Collected data
----------------

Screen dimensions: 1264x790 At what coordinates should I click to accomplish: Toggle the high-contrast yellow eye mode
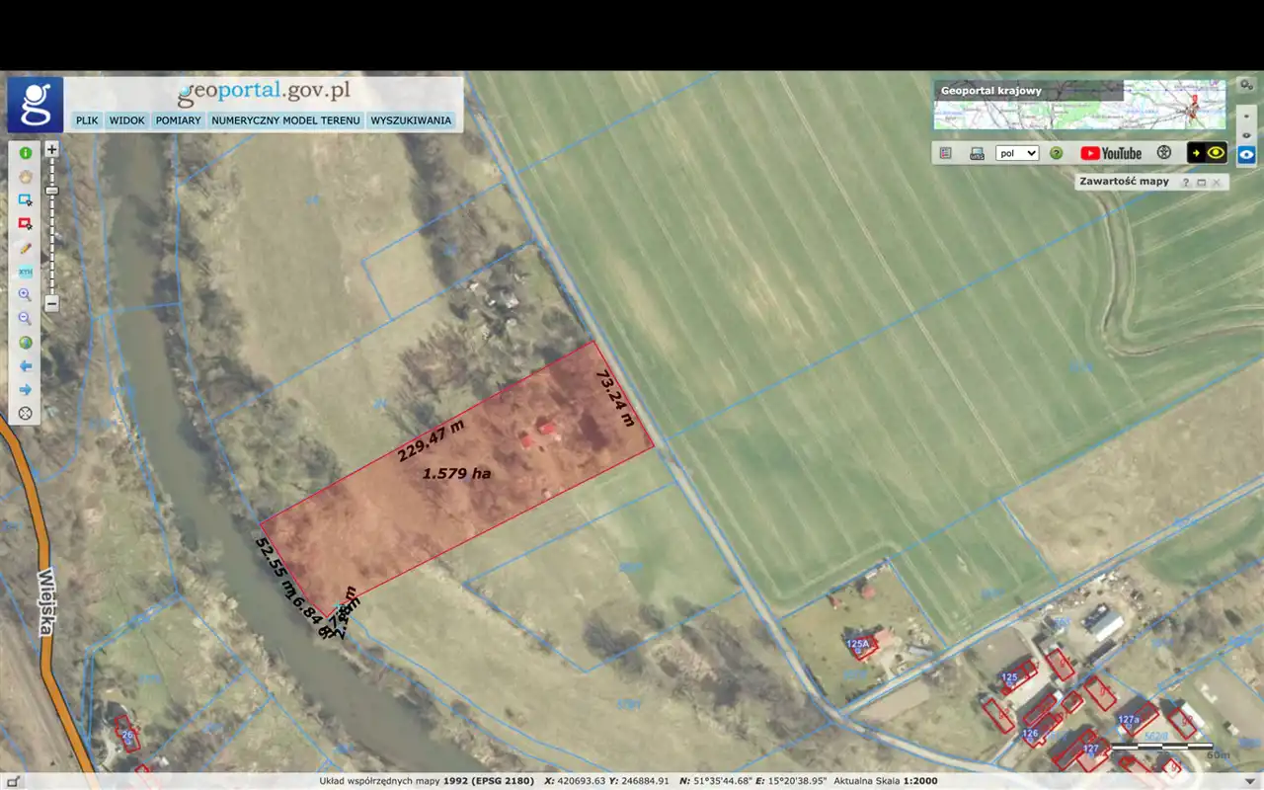point(1207,153)
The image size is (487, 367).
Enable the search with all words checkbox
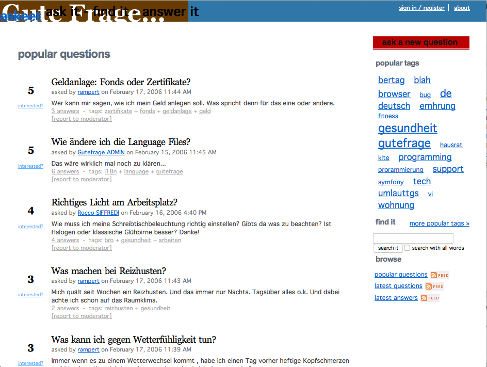407,248
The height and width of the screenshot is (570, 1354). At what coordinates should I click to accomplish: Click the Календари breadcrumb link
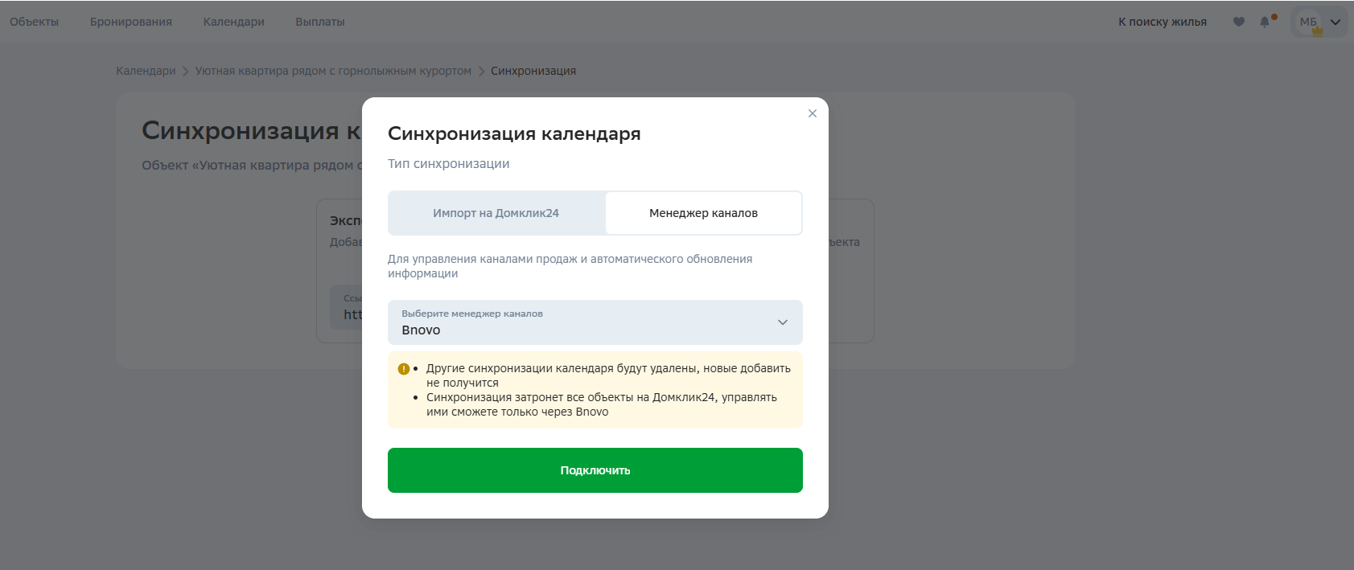146,71
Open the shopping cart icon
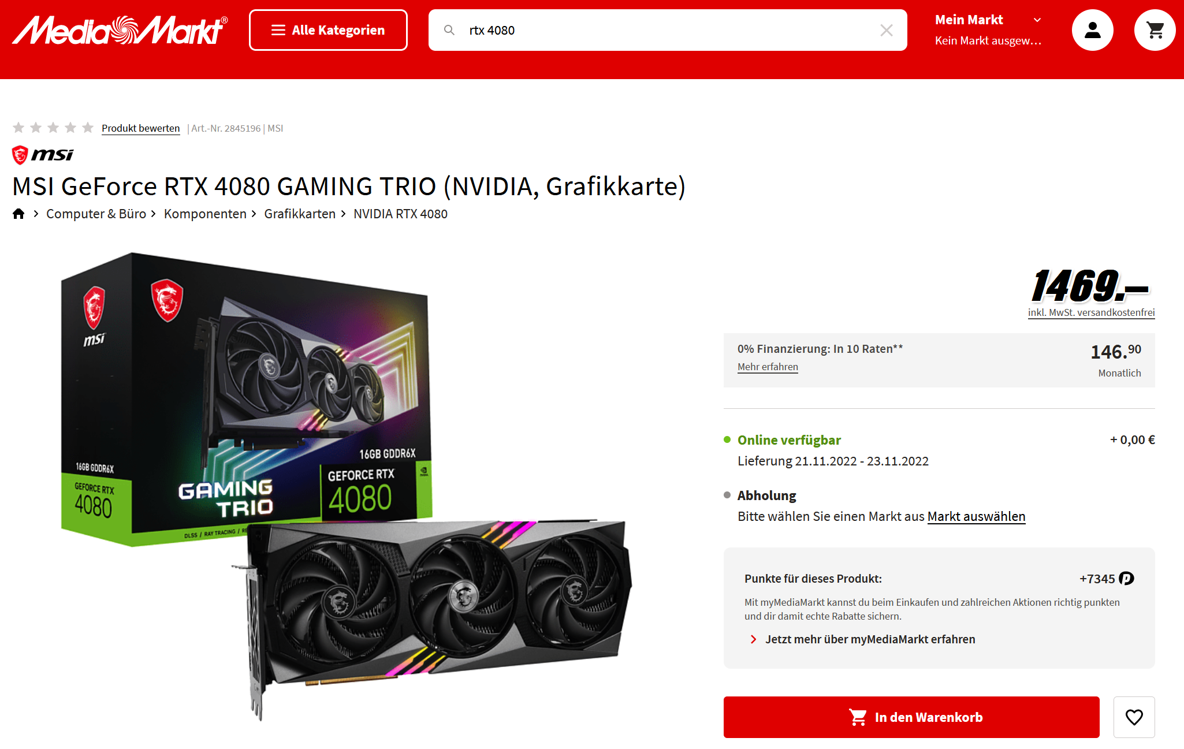Screen dimensions: 1184x749 1155,30
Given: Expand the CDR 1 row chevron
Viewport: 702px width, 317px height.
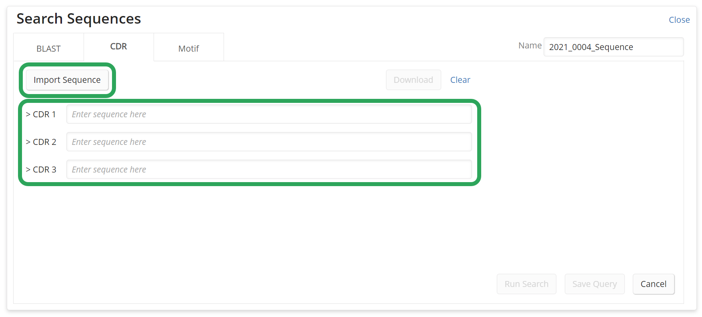Looking at the screenshot, I should (x=28, y=114).
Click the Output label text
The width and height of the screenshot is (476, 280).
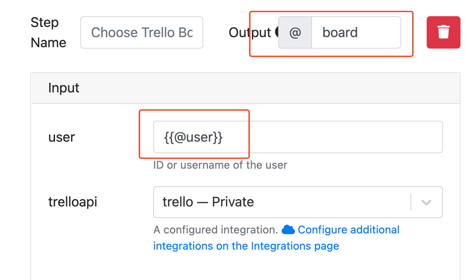(x=250, y=32)
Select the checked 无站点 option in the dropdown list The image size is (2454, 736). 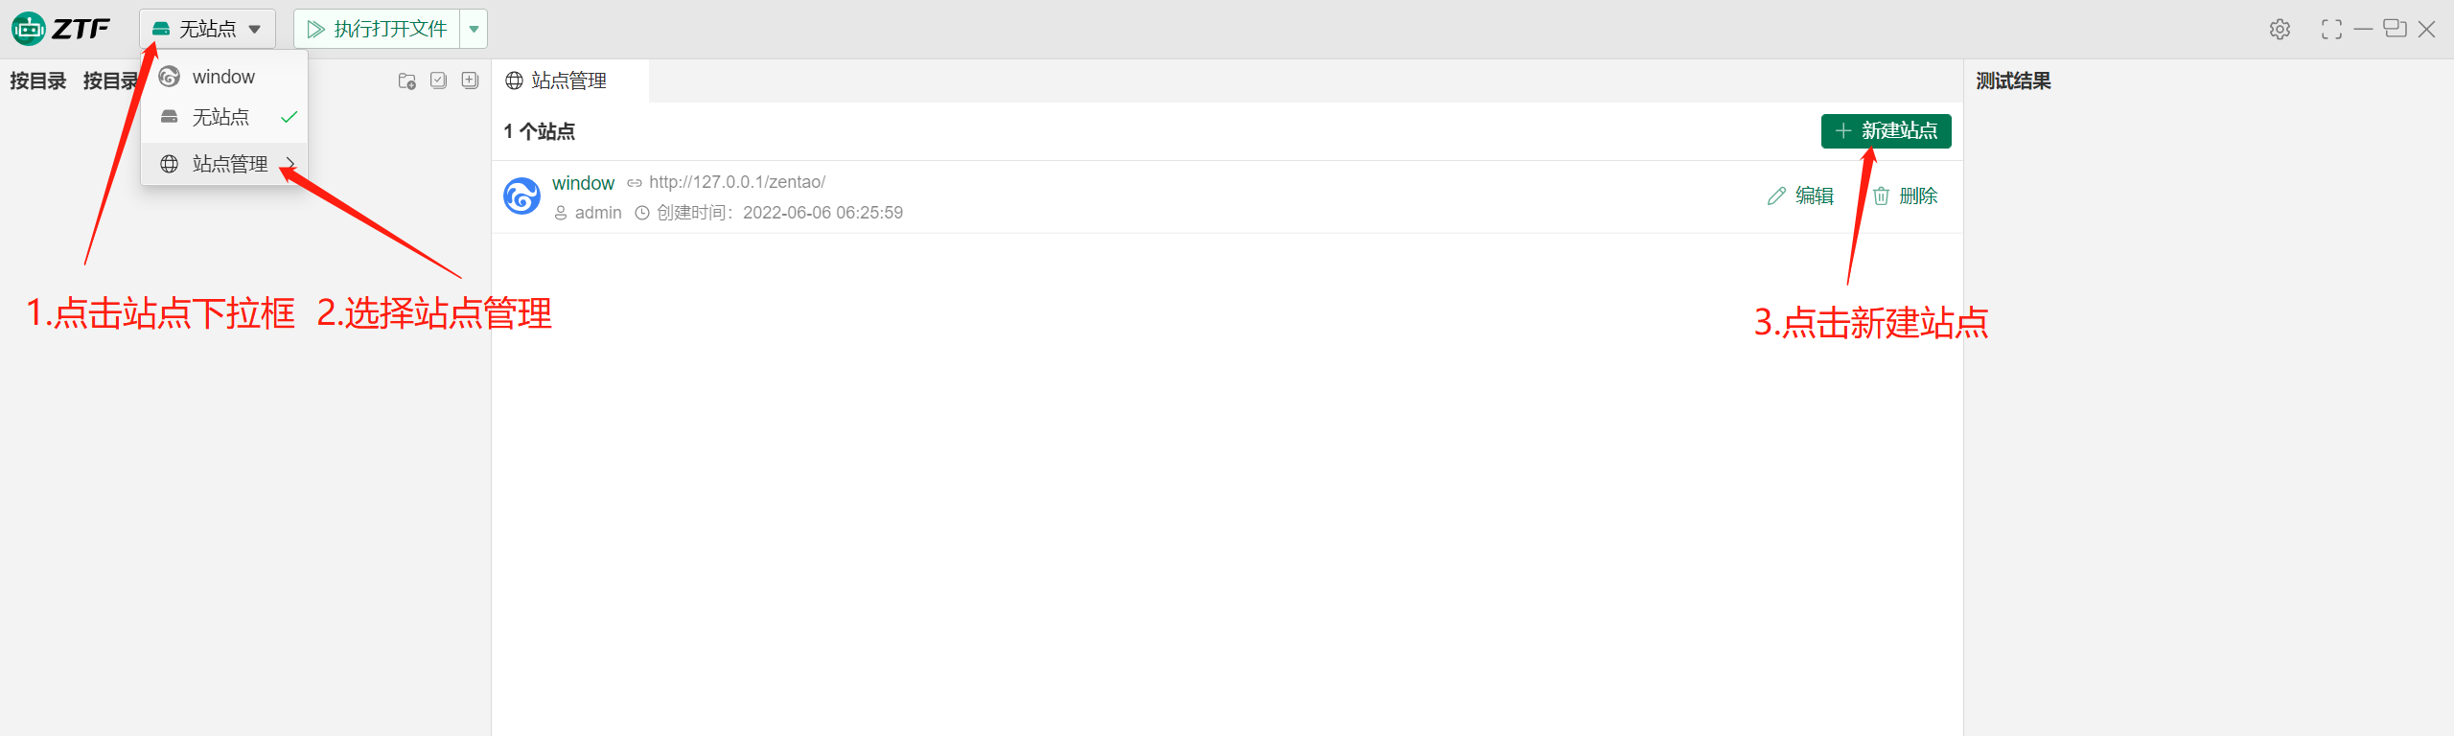[221, 117]
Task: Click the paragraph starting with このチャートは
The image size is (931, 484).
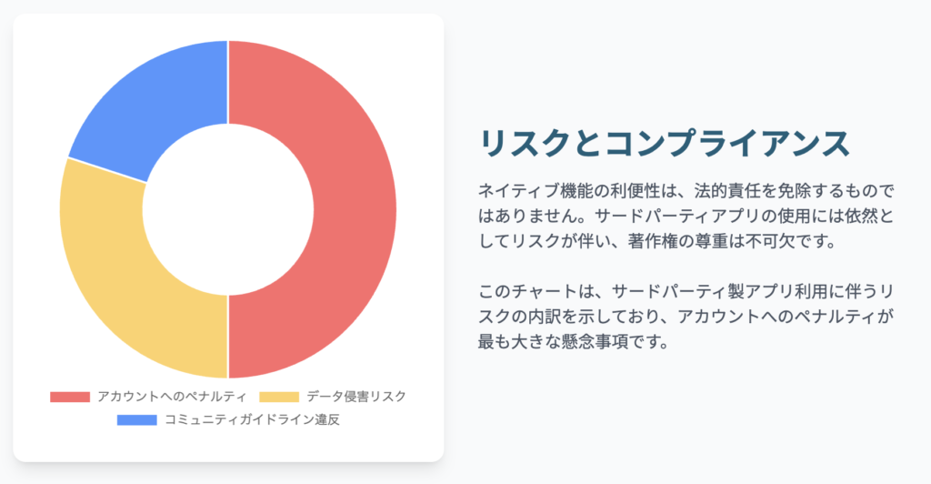Action: coord(686,317)
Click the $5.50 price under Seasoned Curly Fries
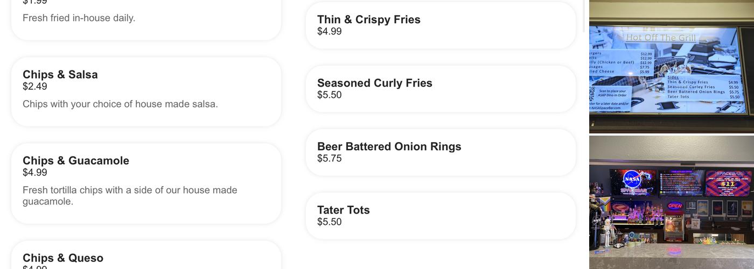The width and height of the screenshot is (754, 269). pos(330,95)
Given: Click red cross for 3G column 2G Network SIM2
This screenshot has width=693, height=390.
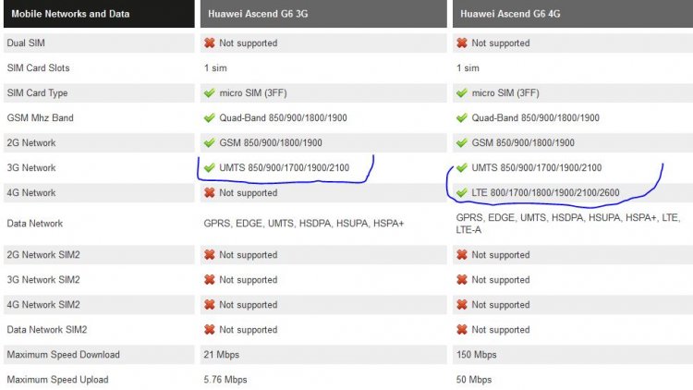Looking at the screenshot, I should pyautogui.click(x=210, y=255).
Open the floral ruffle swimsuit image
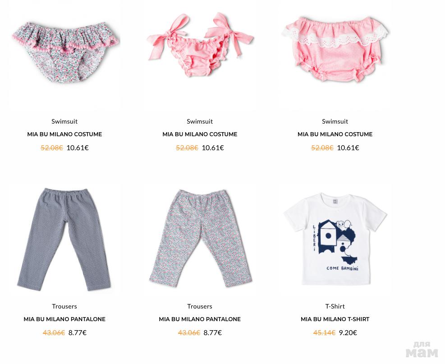 coord(66,52)
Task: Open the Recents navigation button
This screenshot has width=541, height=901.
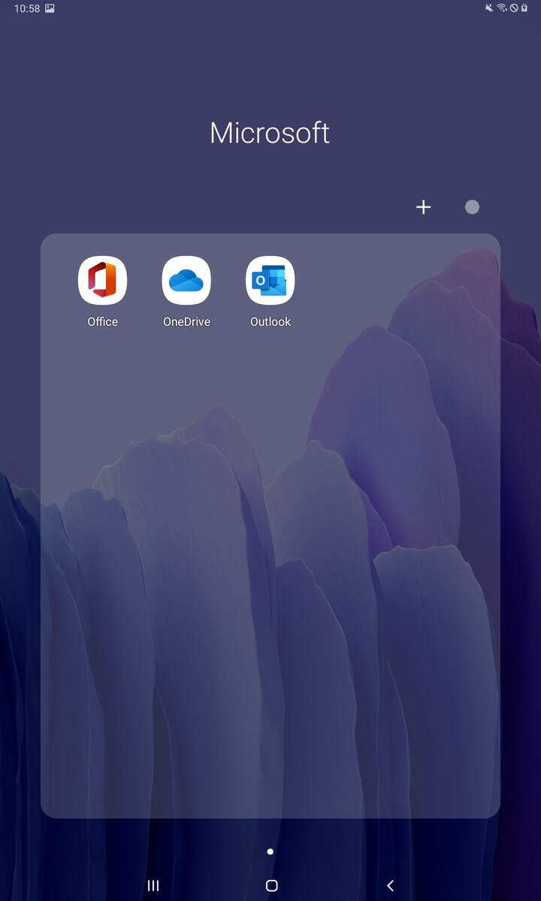Action: (x=153, y=886)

----------------

Task description: Work out the count of lines in the data above containing the string "Given". Give it alone.

Response to this exercise: 2